Task » Among the entries below, only the lines starting at the one with "Task: Select the Port Forwarding radio option" and ending at the one with "Task: Click the phrase", both included, are to be printed exactly.

Supplied material »
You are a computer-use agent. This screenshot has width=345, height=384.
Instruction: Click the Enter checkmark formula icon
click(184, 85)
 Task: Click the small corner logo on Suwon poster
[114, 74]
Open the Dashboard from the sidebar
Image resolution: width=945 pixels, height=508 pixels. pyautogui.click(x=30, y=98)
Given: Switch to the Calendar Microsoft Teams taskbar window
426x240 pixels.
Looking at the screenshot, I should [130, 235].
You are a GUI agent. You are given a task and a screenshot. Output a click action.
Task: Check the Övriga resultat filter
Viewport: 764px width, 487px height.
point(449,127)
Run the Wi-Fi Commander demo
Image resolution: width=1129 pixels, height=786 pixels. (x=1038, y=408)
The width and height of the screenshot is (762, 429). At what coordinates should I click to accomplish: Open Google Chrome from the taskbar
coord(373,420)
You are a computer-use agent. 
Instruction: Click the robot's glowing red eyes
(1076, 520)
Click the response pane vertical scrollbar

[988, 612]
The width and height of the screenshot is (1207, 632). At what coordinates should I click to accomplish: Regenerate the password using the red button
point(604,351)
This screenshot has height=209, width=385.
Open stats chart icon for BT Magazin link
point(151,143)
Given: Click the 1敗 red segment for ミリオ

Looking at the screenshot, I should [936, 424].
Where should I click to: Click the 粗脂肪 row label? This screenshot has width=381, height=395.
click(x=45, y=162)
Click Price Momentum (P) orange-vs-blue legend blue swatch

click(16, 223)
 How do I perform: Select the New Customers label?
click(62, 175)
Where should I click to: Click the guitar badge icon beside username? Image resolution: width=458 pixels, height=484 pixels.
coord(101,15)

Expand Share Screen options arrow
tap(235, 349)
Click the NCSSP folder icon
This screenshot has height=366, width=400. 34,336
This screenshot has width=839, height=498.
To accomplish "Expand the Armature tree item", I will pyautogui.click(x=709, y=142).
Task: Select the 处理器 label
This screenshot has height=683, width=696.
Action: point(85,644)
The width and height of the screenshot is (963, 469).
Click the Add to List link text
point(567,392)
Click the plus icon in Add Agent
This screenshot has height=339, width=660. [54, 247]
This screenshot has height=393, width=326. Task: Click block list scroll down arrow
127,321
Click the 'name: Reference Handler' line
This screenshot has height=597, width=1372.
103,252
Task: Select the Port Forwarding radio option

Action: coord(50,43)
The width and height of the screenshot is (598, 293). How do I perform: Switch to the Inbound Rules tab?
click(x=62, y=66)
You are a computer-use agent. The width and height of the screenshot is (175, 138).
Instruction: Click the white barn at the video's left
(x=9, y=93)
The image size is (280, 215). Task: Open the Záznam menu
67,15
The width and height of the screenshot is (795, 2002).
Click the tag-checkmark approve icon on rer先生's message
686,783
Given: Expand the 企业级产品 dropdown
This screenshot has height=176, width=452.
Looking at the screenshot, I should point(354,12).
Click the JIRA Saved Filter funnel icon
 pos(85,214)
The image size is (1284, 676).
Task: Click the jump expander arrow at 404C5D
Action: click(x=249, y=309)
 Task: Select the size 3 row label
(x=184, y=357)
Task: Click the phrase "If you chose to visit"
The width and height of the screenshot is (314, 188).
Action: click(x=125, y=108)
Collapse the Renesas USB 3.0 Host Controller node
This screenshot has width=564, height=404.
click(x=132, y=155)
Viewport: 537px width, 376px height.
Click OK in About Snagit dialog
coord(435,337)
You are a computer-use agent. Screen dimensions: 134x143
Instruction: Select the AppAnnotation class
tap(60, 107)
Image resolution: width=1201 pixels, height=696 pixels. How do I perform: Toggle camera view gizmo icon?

Solution for this exercise »
Task: Select the Port Forwarding radio option

Action: coord(50,43)
The width and height of the screenshot is (598, 293). How do I perform: Switch to the Inbound Rules tab?
click(x=62, y=66)
You are a computer-use agent. The width and height of the screenshot is (175, 138).
Instruction: Click the white barn at the video's left
(x=9, y=93)
The image size is (280, 215). Task: Open the Záznam menu
67,15
The width and height of the screenshot is (795, 2002).
Click the tag-checkmark approve icon on rer先生's message
686,783
Given: Expand the 企业级产品 dropdown
This screenshot has height=176, width=452.
Looking at the screenshot, I should point(354,12).
Click the JIRA Saved Filter funnel icon
 pos(85,214)
The image size is (1284, 676).
Task: Click the jump expander arrow at 404C5D
Action: click(x=249, y=309)
 Task: Select the size 3 row label
(x=184, y=357)
Task: Click the phrase "If you chose to visit"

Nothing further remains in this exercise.